In [30, 44], Hiebert did a careful evaluation of existing programs for doing nonlinear least squares and for solving systems of nonlinear equations (a harder problem). One surprising conclusion he drew [30, 15] was that, "On the basis of this testing and these specific implementations of the Levenberg-Marquardt and the augmented Gauss-Newton methods, one method does not appear to be superior to the other." Perhaps, for this reason, the NIST uses a variety of methods, each considered appropriate for the problem at hand. However, the NIST is not more explicit about the methods used in specific cases than the statements quoted earlier.

Standard-error calculations and inference for nonlinear least-squares estimates are all based on asymptotic results (Hartley and Booker, [41]; Jennrich, [45]) and deftly summarized by Gallant [39]. These are the basis for the NIST calculations detailed earlier. Mathematica does not say how its calculations are carried out in the description of the NonlinearRegress function; however, the code is available in the Statistics`NonlinearRegress`package, and it appears that the same formulae are used.

Comparisons of the results from NonlinearRegress with the NIST benchmarks for each of the 27 NIST StRD nonlinear regression examples with their published starting values are presented in summary form in Appendix B. The NIST actually ran all computations using not only these two starting values but also the final benchmark answers as starting values because some nonlinear regression algorithms have a problem if you start from the right answer. However, in a few cases, I also tried starting at the benchmark answers: in the case of MGH10, as noted earlier, and for those few starting values for which Mathematica did not converge: Lanczos2; MGH17; MGH09; as well as MGH10. However, as noted by the NIST, MGH10 is a particularly difficult problem: "This problem was found to be difficult for some very good algorithms. There is a local minimum at (+inf, -14.07 ... , -inf, -inf) with final sum of squares 0.00102734." [46, 17] Lanczos3 is also a rather peculiar function, but Mathematica generally performs quite well for chosen starting values.

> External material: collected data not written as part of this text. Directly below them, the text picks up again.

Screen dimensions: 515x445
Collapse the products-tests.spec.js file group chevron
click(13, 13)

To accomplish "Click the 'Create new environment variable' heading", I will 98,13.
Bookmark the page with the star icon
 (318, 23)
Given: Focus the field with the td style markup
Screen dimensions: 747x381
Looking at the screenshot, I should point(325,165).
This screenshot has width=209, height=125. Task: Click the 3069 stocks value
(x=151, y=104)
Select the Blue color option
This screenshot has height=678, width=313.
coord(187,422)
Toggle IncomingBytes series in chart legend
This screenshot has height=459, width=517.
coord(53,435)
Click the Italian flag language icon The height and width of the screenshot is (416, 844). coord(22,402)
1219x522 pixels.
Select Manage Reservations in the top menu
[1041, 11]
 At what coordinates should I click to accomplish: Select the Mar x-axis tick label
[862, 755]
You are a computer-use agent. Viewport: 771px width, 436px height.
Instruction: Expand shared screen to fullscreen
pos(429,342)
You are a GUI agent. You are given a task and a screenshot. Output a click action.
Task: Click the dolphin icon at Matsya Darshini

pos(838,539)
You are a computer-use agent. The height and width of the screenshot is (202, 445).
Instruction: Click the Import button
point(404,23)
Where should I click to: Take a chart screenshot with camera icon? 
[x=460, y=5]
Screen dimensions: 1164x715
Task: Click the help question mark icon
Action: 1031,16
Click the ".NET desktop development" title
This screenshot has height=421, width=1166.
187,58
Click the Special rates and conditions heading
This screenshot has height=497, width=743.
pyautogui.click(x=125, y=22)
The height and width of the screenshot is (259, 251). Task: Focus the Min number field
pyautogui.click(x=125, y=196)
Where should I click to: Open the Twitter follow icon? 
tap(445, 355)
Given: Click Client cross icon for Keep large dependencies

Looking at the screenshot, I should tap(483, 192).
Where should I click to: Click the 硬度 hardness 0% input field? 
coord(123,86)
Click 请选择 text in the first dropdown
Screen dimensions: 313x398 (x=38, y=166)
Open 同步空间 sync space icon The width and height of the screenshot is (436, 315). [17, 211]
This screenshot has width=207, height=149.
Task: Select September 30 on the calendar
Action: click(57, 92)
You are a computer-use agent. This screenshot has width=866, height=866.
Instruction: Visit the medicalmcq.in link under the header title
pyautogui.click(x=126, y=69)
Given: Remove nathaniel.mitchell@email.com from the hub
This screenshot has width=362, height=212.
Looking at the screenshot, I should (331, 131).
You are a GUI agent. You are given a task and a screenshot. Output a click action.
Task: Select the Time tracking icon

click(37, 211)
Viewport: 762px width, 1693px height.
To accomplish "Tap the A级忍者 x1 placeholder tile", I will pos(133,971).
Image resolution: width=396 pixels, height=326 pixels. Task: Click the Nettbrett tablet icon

The crucial problem of choosing good starting values is discussed extensively by Bates and Watts [37, 72-76], and, more briefly, by Seber and Wild [38, 665-666]. Bates and Watts suggest using a linearized form of the expectation function, while Seber and Wild suggest grid search or randomized starting values. Ratkowsky [26] gives a much more extensive discussion. When only one or two parameters are involved, a graphical approach works wonders. However, when three or more parameters are involved, special techniques are required and the difficulties are formidable. I have been unable to ascertain how the NIST chose their starting values, which are always one quite close to and another far away from the final answer, but Mathematica does offer an alternative. Before invoking NonlinearRegress, you could use NMinimize with no starting values (or some known to cause problems) assumed to find the minimum of the appropriate sum of squares. This is a very elaborate and well-documented method in Mathematica for finding global minima. Such more sophisticated methods may not be very efficient compared to the algorithm Mathematica employs in NonlinearRegress, but may work in such difficult cases. In computing the results reported here, I avoid the problem of choosing starting values by simply using those reported by the NIST.